The following recommendations have been agreed by the Expert Advisory Group to give effect to the design principles and progress this model of care towards implementation:

1. Chronic pain speciality services are developed, implemented, and commissioned by Te Whatu Ora Health New Zealand.

2. Te Whare Tapa Whā as a holistic model of care for whānau living with living with chronic pain chronic pain, with four specialist hubs linked to localities ensure equitable access across New Zealand.

3. Research, training, and service improvement for paediatric and Māori whānau living with chronic pain is prioritised to improve outcomes and reduce likelihood for adult chronic pain services.

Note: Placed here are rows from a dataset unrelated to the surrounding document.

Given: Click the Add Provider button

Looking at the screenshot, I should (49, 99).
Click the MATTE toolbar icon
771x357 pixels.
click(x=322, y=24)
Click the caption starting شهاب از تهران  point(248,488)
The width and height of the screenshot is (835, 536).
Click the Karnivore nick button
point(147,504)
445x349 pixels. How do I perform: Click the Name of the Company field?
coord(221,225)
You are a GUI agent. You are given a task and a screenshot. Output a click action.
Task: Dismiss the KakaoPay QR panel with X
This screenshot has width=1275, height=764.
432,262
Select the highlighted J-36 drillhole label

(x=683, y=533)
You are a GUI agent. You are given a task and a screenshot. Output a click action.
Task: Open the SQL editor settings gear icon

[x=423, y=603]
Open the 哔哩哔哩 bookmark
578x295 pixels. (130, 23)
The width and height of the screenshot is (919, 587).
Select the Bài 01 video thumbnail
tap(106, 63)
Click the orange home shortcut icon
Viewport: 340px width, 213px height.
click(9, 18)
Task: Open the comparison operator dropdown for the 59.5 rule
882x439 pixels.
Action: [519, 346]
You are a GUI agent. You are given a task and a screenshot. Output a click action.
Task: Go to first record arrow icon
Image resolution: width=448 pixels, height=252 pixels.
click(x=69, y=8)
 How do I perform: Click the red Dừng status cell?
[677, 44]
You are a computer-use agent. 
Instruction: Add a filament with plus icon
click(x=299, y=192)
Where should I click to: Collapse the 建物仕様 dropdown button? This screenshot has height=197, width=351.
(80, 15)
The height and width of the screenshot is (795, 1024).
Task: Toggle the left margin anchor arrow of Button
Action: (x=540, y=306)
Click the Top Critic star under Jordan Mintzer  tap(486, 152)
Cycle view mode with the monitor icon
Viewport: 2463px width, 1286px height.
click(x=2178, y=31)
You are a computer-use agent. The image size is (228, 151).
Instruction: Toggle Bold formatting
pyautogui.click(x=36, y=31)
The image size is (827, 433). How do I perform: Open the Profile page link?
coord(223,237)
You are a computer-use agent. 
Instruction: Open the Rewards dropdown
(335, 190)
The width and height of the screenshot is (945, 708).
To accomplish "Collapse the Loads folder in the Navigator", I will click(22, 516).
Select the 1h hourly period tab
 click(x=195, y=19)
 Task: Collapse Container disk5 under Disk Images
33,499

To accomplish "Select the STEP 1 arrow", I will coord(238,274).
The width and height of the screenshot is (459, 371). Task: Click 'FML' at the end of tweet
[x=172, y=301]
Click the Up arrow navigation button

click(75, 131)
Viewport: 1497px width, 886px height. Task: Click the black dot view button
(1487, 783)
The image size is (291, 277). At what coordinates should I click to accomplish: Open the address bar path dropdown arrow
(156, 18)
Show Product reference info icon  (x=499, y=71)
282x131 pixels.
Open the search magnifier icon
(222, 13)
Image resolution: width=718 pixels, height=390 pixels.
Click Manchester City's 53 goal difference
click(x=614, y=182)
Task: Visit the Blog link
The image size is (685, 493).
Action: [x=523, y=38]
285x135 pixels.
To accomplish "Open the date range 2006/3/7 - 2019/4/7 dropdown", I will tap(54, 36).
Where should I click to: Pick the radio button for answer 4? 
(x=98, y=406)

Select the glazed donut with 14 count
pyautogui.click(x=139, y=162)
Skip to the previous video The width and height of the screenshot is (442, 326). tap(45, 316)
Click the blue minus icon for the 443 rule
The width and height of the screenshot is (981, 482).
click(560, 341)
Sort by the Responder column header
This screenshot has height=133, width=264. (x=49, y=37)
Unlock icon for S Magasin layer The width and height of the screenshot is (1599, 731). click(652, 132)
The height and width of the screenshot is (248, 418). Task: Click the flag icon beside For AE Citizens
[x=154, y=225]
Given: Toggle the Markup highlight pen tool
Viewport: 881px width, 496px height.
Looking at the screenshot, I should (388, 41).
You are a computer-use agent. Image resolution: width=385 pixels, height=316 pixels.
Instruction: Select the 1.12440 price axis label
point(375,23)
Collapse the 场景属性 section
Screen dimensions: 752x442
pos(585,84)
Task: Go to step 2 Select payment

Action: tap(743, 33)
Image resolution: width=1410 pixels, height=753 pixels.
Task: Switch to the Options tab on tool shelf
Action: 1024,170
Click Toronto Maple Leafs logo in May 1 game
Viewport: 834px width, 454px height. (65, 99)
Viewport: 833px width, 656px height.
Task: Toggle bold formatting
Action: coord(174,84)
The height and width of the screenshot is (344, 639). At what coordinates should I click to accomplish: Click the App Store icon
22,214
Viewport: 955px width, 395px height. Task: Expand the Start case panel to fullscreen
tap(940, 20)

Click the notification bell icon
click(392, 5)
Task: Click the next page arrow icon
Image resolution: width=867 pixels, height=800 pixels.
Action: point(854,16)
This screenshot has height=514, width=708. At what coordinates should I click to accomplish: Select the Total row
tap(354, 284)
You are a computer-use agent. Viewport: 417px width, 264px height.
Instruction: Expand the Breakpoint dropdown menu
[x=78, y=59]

4. Networked local resident pain expertise that support patients and links primary care and other specialist care.

5. Gradual, sustainable growth of specialist medical, nursing, and allied health care resource with pain expertise: a. Specialist nursing and allied health pain specialist workforce, 1.2 pain specialist FTE per 100,000, distributed across the four hubs (currently 0.8 pain specialist FTE per 100,000) to provide the medical leadership to ensure patient continuity of care and deliver the outcomes of the national model of care. b. This would require sustained workforce growth over a period of time, with specialist pain nursing and allied health teams to increase FTE to enable the above ratios, and specialist pain physicians growing from 40 pain specialist FTE (2021) to 60 pain specialist FTE over medium-long term. c. Not every patient requires team-based care, but for those who do access to spiritual care, rehabilitation, psychosocial and mental health services, medical management and peer-support networks.

6. Workforce development and capability-building consistent with a biopsychosocial model including whānau champions, Kaiāwhina and Pacific navigators to build culturally safe services.

7. Full utilisation of telehealth to support place-based care to patients, provide education, improve the triage of referrals and to provide better access to specialist opinion in rural and remote areas.

8. National Clinical Network established that encompasses all pain specialities (chronic, acute, post-operative, cancer, paediatric): as a clinical leadership group that contributes to national guidelines, quality, safety, education, supervision, and improvement of the services nationally.

9. Nationally consistent outcomes measures based on functional improvement, health related quality of life, timeliness, and access (i.e., the joint Australian and

New Zealand electronic Persistent Pain Outcomes Collaboration (ePOCC)).